J.B. Hunt 360 was launched in 2014 and was built upon as part of J.B. Hunt’s $500 million investment into technology improvements that it announced in 2017. In December, J.B. Hunt announced the integration of J.B. Hunt 360 with the technology platform of JDA Software Inc. of Scottsdale, Ariz. The integration is expected to provide customers with greater pricing visibility and access to available capacity. In the interview, Simpson noted that pricing will be transparent over the long-term. In 2018, J.B. Hunt started to work with project44 to integrate its visibility platform with J.B. Hunt 360.
The carrier’s brokerage segment, or Integrated Capacity Solutions, is likely to face greater headwinds in the fourth quarter as a result of competition and technology investments over the near-term, according to Long, Atkins, Colley and Sellers. Fourth-quarter margins are expected to fall 50 basis points from the third quarter of 2019. The operating loss in the segment is projected to worsen to $6.8 million, up from a loss of $5.6 million in the third quarter of 2019. Similar losses are expected in 2020 as the carrier continues to invest in technology. Over the next year, investors might focus on the segment’s revenue growth to gauge its success.

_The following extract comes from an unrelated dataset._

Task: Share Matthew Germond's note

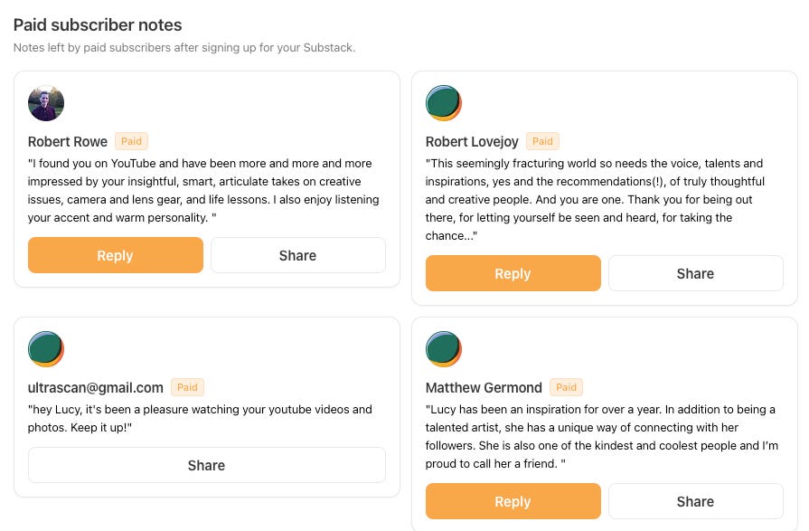Action: click(696, 501)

The intermodal segment, which accounted for 63% of the carrier’s overall income and 52% of its overall revenue in the third quarter, looks to have “experienced a pick-up during bid season (unlike many other transportation companies) that was aided by the re-capturing of market share during the 2019 bid season,” said Long, Atkins, Colley and Sellers. “As a result, we think intermodal volumes have been relatively in line with management’s expectation for growth of ‘a couple percent’ (year-over-year) in (the fourth quarter of 2019).”
However, rising costs related to moving empty intermodal containers from the East to the West might contribute to a flat operating ratio in the fourth quarter, from the third quarter, according to Long, Atkins, Colley and Sellers. In the carrier’s third-quarter earnings call, J.B. Hunt executives expected operating ratio to improve. Operating ratio is a company’s operating expenses as a percentage of revenue.

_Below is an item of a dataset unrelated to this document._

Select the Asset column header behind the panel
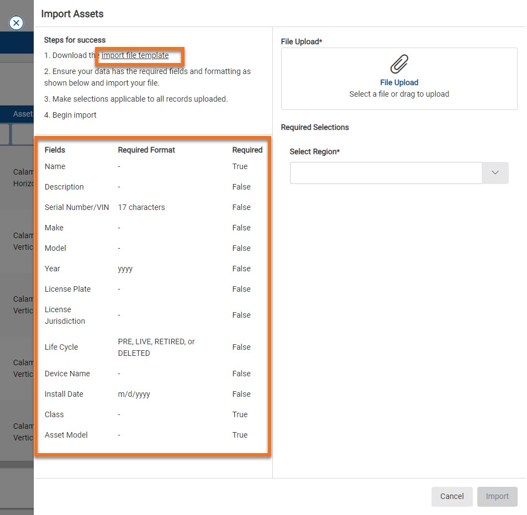This screenshot has width=527, height=515. coord(23,114)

Over the next year, intermodal volumes are expected to rise, according to Long, Atkins, Colley and Sellers. They expect volumes to rise by about 8% in the first quarter of 2020, from the same period in 2019. For 2020, volume growth is expected to increase by 6%, from 2019. Revenue per load is projected to be flat, with price declines of between 1% and 2% being offset by a positive mix. Intermodal margins are expected to improve 40 basis points in 2020, from 2019. Overall, operating income in the segment is projected to increase by 10% in 2020, from 2019.

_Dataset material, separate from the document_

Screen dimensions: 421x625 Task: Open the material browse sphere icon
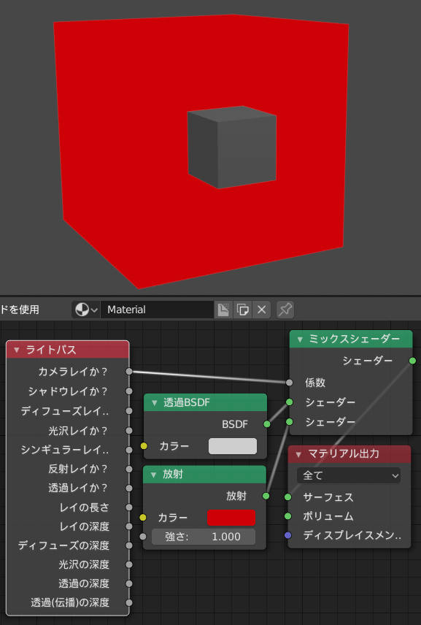click(85, 310)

J.B. Hunt’s dedicated segment, or Dedicated Contract Services, added 100 trucks in the fourth quarter, while operating ratio worsened 20 basis points to 89%, from the third quarter, according to Long, Atkins, Colley and Sellers. They expect the segment to grow in 2020 and add 700 trucks over the year. Operating margins are expected to range between 11% and 13%. Private fleet conversions are expected to support “another year of double-digit operating income growth in 2020,” Long, Atkins, Colley and Sellers said.
They gave J.B. Hunt’s stock a rating of overweight, or buy, and increased its 12-month target price by $9 to $133.
Shares of J.B. Hunt (NASDAQ: JBHT) were trading Tuesday (Jan. 7) at $116.92, up $1.92, or 1.6%. In the past 52 weeks, the stock has ranged between $122.29 and $83.64.